A situação atual dos "barranqueiros" do São Francisco, no seu aspecto social e econômico não mudou essencialmente em relação ao século passado. Já em 1879, subindo o rio, fixou Teodoro Sampaio, à entrada do vale médio, o panorama que então se lhe descortinou: "Nestas paragens, o deserto É: apenas aparente. O Brasil, em verdade, é mais habitado do que se pensa e menos rico do que se presume. Daqui para cima, em ambas as margens do rio São Francisco, não faltam moradores. A população é mesmo numerosa, embora pouco produtiva. Vive alheia às leis econômicas. Produz apenas o preciso para viver. Não importa, porque não produz para trocar, nem troca ou permuta, porque não tem mercado onde fazê-lo".
Cerca de cinqüenta anos depois, retratando o aspecto humano do São Francisco, M. Cavalcante Proença, que viveu dois anos em suas ribeiras, focalizou a pobreza reinante, no livro citado, p. 131: "Remeiros alegres e resignados, barranqueiros que têm a sua rocinha, pescadores que só têm uma canoa e uma tarrafa, meretrizes que não têm de seu nem mesmo o corpo mal nutrido e quase sempre doente, todos se aglomeram na beira do rio, olhando as águas que descem, os meninos que tomam banho o dia inteiro, as redes de arrastão e as tarrafas que estão estendidas a secar, os peixes que dão pinotes alegres borrifando água para os lados. Tudo o que é humilde e pobre procura o rio, até os flagelados que vêm pela primeira vez e acampam na sombra das gameleiras marginais, até os que moram afastados e no cair da tarde vêm buscar água para os arranjos domésticos. Esta é chamada "hora das cabaças" em que todo o mulherio desce o lançante da barranca para encher as vasilhas, para trocar impressões sobre dificuldades de vida, discutir, intrigar ou lastimar-se em presença da água muda e boa do São Francisco".

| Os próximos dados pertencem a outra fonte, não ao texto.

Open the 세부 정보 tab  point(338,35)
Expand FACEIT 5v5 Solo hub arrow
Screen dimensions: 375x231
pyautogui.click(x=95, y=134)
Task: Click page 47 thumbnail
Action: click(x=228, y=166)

Outro observador perspicaz - Orlando M. Carvalho - na reportagem ilustrada que a Companhia Editora Nacional publicou como volume 91 de sua coleção Brasiliana, apreendeu, outrossim, em 1936, um aspecto importante para a interpretação do gênero de vida atual dos "barranqueiros": "O rio, com seu regime de perigoso devastador de barrancos, impõe as condições de moradia: o "barranqueiro" mora miseravelmente em casa de pau-a-pique, em companhia de "barbeiros", em um ponto a que as enchentes estão sempre chegando. Pode--se também aceitar que a casa é ruim porque não lhe pertence. Mas, se em Minas o regime comum é a meação ou a terça, já na Bahia é muito freqüente o proprietário do barranco morando mal. Quer dizer, não é so o rio que empobrece a casa do "barranqueiro", é a sua mentalidade também".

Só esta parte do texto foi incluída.